Specifically, we first encapsulated the key gene TSPAN9, which regulates mitocytosis, into liposome nanocarriers using microfluidic technology. We then fabricated core-shell structured aligned fibers via micro-solution coaxial electrospinning, with TSPAN9-loaded liposomes protected within a hyaluronic acid (HA) core and aligned polylactic acid (PLA) fibers forming the outer shell. In vitro studies showed that these aligned fibers closely mimicked the anisotropic architecture of native fascia and significantly promoted directional cell migration through provision of aligned topographical cues. Sustained release of gene-loaded liposomes to target cells effectively restored mitochondrial quality control homeostasis, re-established mitochondrial respiratory function, reduced reactive oxygen species (ROS) levels, and stabilized mitochondrial membrane potential.

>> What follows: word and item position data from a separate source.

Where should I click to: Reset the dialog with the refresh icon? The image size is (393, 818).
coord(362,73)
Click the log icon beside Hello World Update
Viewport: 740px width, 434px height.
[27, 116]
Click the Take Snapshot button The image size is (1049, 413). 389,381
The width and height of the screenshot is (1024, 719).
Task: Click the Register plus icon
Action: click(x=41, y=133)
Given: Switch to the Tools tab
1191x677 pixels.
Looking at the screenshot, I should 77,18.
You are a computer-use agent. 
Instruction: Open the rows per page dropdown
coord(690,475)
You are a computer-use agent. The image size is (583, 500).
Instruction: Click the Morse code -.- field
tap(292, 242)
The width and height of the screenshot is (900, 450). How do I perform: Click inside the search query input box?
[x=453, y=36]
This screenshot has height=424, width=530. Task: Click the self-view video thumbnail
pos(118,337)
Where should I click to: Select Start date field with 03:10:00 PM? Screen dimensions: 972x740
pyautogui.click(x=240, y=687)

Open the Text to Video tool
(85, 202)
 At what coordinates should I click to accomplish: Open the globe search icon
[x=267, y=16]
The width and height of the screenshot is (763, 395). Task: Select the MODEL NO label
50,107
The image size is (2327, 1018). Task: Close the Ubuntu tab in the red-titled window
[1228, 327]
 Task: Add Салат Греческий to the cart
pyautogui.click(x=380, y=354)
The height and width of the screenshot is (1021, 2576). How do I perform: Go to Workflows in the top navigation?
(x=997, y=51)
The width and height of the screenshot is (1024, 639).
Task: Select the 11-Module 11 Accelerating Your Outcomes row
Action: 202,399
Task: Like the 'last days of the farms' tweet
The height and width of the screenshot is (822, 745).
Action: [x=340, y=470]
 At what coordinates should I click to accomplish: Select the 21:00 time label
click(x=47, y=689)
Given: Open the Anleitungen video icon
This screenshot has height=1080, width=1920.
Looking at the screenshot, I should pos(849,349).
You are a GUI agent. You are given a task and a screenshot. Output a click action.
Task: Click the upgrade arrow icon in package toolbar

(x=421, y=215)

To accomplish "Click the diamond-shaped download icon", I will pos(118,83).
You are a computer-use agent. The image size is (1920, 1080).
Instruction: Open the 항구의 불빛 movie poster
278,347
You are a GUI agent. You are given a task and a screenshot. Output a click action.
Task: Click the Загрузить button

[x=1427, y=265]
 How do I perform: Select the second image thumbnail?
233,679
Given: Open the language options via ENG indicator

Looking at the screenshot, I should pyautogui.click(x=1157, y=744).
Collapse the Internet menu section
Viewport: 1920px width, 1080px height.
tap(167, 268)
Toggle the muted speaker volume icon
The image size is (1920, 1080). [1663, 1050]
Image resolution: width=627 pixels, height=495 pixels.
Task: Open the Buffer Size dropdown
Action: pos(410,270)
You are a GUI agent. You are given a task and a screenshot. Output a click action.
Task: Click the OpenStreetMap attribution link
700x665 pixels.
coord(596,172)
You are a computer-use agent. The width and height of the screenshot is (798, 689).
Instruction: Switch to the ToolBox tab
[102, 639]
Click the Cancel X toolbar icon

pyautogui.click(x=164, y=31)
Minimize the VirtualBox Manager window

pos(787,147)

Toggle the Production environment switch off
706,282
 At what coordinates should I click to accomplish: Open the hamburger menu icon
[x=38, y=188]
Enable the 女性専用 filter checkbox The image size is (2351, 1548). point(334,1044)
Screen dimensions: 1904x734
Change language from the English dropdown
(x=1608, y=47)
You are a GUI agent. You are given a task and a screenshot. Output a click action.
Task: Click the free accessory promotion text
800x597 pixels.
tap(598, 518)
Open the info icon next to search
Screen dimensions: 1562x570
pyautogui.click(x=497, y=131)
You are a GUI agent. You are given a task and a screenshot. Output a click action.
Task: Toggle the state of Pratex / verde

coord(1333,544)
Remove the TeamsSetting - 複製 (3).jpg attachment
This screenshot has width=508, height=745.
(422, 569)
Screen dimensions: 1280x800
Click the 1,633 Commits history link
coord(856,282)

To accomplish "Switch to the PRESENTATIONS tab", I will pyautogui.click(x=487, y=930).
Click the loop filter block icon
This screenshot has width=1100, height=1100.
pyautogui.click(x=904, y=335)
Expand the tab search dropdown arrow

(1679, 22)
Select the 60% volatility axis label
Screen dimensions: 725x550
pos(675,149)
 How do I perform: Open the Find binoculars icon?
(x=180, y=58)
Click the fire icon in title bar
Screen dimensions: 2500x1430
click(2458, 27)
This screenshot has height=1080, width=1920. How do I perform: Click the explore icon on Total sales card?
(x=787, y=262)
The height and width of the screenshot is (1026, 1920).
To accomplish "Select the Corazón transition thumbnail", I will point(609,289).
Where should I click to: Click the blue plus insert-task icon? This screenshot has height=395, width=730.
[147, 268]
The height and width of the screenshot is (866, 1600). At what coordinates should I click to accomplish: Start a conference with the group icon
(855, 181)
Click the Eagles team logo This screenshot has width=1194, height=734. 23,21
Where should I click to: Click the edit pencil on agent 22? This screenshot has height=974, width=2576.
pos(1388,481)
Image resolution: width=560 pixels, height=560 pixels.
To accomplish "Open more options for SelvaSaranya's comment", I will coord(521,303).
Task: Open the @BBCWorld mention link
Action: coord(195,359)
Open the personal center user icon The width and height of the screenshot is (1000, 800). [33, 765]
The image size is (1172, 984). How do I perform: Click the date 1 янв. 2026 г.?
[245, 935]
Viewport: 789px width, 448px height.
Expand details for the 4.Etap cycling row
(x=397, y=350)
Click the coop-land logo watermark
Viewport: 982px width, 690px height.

In vivo studies confirmed that this gene-engineered fiber scaffold promoted clearance of damaged mitochondria through TSPAN9-mediated mitocytosis, significantly suppressed local inflammatory responses, and facilitated functional regeneration of fascial tissue. In summary, this study presents a novel and translationally promising therapeutic strategy for fascial tissue repair through mitocytosis-enhancing gene-engineered fibers.